しかし、外帝王のミンタカ侵略の際に、ミサイルで狙撃されて死亡。
したかに思われていたが、時空の割れ目によって当時に吹き飛ばされてきた地球のEGGにより、
死亡を阻止され、そのまま現在へとやって来た。
現在において自分が死者である事を知ってか、物事に対して何処か達観したふうを見せる。

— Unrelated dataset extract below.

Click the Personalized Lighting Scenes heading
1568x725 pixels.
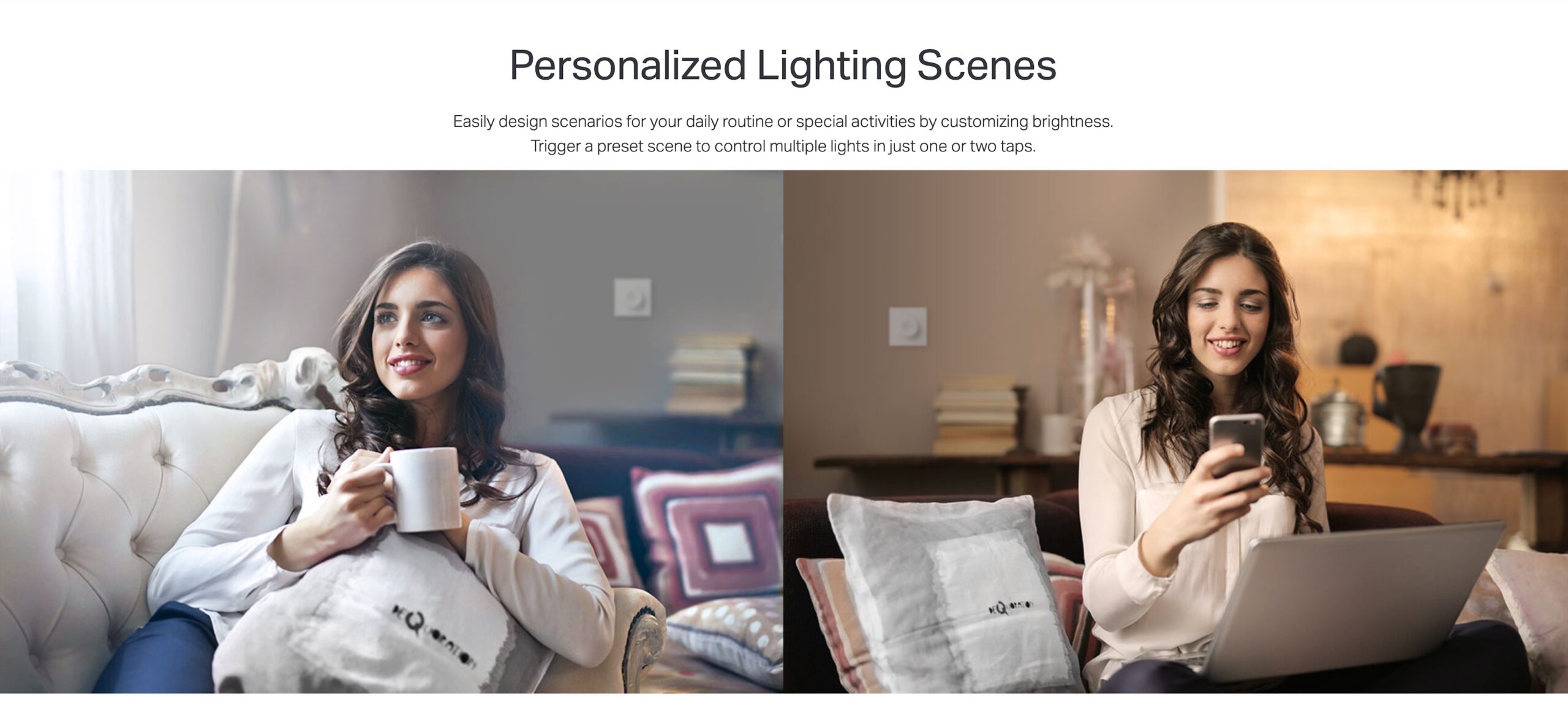pos(783,66)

また、結婚する前に死に別れた事になっていたイーサンに対しても、今後SEEDとする素振りを
見せない。
一方、自分を現在に連れてきてしまった地球のEGGに対しては、同じEGGとして、また過去と
未来を変えた共犯者として親しみを見せており、自分と同じく、色々とイレギュラーな彼の相談相手
となっている。
地球のEGGに対する彼女の感情について、同じEGGとしての親しみなのか、それとも情に近い
のかは分からない。イーサンの妹であるリーザに指摘されても、はぐらかしている。しかし、いずれ
にせよ、シエラは現在の誰かと結ばれるつもりはない。
彼女は過去の人間であり、いつ、あのミサイルの間際に帰ってしまうか分からないからだ。
『SEED』 不在
シエラのSEEDは、彼女とイーサンが無事に婚姻を結んでいれば、イーサンが鳴る予定であった。
しかしその前に外帝王の襲撃を受け、シエラは死亡(本当は現在に飛ばされただけ)。
故にシエラにはSEEDはいない。